Das has sketched out a plan for putting four plants in Australia along with some mobile plants. Each plant is roughly an eight-million-dollar project. “But we still have time, solar panel is not our problem till 2024-25 as installations started around 2005. So, you will get the first batch of large amounts of panels in 2025. We will recycle from all over Australia.”

Not an odd entry in Australia’s solar energy market, Ojas Group has a dream, the boldness of which is resonating widely. Das also believes in everything local—from products to manufacturing. “That way it also gives us quality control and less uncertainty. You still have a bit of labour cost for which we are working with the government that is very supportive now.”

So, what’s happening with technology in the solar sector right now? “Most probably, you will be using solar panel of 120-180 watt at your rooftop, and each panel you see on the solar farm would be roughly 500 watt. Efficiency is still the same at 18-22 per cent but they are making the panel smaller and powerful—that’s in terms of technology,” says Das.

Neeraj Das

Apart from that there are new advance trackers, which are used to orient a solar photovoltaic panel towards the sun so the panels can get the maximum possible sunlight.

Das says like Europe and other countries where installation of solar panels has saturated, Australia will see that happen in four-five years’ time. What it will then come down to will be operation maintenance and end of life. “But if we have chosen to be a part of this business, then we believe that it is going to be significant and big.”

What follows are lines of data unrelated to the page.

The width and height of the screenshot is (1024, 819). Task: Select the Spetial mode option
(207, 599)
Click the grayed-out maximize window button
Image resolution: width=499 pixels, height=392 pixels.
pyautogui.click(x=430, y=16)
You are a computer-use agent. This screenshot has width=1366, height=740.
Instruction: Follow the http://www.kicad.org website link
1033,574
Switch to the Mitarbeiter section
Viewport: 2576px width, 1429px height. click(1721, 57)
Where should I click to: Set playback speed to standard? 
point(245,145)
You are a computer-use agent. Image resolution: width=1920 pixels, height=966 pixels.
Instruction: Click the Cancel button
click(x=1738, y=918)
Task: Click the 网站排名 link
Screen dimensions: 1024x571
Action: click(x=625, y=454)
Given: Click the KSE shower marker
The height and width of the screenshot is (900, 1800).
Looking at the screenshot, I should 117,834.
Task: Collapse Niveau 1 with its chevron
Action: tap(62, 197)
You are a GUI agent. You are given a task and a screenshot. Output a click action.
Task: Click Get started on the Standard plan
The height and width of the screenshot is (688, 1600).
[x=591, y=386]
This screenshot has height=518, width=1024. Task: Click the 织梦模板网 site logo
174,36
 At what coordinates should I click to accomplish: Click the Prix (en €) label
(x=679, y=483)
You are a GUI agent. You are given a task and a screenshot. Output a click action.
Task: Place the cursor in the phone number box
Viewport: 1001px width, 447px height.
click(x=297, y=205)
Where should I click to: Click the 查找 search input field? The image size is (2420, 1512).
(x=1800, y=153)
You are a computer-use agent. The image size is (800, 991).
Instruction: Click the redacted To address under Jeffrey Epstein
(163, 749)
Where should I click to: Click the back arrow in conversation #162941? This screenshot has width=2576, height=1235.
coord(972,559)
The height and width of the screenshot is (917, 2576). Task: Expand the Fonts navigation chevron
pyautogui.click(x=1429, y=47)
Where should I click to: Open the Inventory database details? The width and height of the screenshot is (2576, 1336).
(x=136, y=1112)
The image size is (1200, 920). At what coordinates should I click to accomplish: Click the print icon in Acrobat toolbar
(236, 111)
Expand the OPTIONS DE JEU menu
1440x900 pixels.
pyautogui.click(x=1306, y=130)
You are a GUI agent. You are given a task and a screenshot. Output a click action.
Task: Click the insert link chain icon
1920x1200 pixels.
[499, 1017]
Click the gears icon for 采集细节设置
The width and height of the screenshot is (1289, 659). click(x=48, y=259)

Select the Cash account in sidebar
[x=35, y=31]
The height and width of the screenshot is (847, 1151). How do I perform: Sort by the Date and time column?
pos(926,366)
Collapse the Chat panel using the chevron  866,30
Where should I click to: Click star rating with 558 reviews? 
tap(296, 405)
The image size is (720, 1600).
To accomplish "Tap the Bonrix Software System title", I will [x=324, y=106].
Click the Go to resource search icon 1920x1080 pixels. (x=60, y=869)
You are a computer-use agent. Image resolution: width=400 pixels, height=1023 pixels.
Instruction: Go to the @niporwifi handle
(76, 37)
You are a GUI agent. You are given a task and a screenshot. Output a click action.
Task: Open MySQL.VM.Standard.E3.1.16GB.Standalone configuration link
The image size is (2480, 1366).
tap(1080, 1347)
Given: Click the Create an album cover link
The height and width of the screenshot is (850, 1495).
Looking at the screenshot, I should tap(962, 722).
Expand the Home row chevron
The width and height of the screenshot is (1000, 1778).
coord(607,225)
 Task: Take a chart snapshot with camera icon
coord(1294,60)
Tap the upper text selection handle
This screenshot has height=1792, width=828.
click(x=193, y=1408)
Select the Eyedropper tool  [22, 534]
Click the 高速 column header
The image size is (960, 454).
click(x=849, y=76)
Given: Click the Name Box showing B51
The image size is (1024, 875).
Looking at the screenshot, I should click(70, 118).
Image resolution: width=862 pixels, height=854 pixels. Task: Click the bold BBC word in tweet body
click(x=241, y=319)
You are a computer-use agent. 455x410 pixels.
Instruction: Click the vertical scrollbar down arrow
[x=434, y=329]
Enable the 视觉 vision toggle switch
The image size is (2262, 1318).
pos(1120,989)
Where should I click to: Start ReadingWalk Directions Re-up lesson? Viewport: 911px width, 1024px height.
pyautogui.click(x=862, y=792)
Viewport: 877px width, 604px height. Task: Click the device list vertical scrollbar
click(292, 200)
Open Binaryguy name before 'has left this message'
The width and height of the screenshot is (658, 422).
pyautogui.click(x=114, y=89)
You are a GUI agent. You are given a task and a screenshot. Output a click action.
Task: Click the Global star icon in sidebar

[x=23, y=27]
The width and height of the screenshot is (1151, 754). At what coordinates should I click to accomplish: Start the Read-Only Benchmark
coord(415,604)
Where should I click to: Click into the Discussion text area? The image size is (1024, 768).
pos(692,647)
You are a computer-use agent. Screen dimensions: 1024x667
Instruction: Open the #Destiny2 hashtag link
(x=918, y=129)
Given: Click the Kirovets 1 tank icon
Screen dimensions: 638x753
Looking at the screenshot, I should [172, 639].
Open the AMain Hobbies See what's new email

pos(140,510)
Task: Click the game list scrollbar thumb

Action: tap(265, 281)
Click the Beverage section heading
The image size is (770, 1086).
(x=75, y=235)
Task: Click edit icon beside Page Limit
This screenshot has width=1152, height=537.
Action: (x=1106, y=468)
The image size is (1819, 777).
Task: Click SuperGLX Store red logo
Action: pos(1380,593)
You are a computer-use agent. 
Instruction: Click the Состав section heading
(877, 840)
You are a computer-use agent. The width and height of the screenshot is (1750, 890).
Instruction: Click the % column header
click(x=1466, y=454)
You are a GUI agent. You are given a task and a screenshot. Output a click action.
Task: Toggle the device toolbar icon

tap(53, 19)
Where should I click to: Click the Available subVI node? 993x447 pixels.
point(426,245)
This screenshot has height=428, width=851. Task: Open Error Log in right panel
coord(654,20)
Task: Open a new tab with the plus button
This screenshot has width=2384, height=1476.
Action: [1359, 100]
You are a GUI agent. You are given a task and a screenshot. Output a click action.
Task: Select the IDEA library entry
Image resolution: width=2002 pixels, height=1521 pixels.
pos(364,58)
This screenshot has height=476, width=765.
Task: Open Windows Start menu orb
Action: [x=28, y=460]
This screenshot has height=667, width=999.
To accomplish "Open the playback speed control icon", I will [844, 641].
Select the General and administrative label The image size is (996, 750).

And how does he rate the debate over solar in the last few years in this country? “Australia has the highest electricity rate in the world. What you pay for the power here is the highest in the world. Australia has met its 2020 target. However, if we want to work towards net zero emission target of 2050, we need to speed up the work. We have a solar meeting every quarter where they are talking about joining forces and putting pressure on the government and incentivise the upcycling as well as the solar industry,” says Das.

Das has his plans firmed for the next few years—ElecSome will come up with similar plants similar like the one he is building in Kilmany, Ojas Infra will continue supplying to wind and solar for bigger and bigger projects and, CabLab will be expanding more testings.

With each of his company on its growth path, Ojas Group seems set to get its fair slice of pie in the approximately 1 trillion-dollar solar energy market.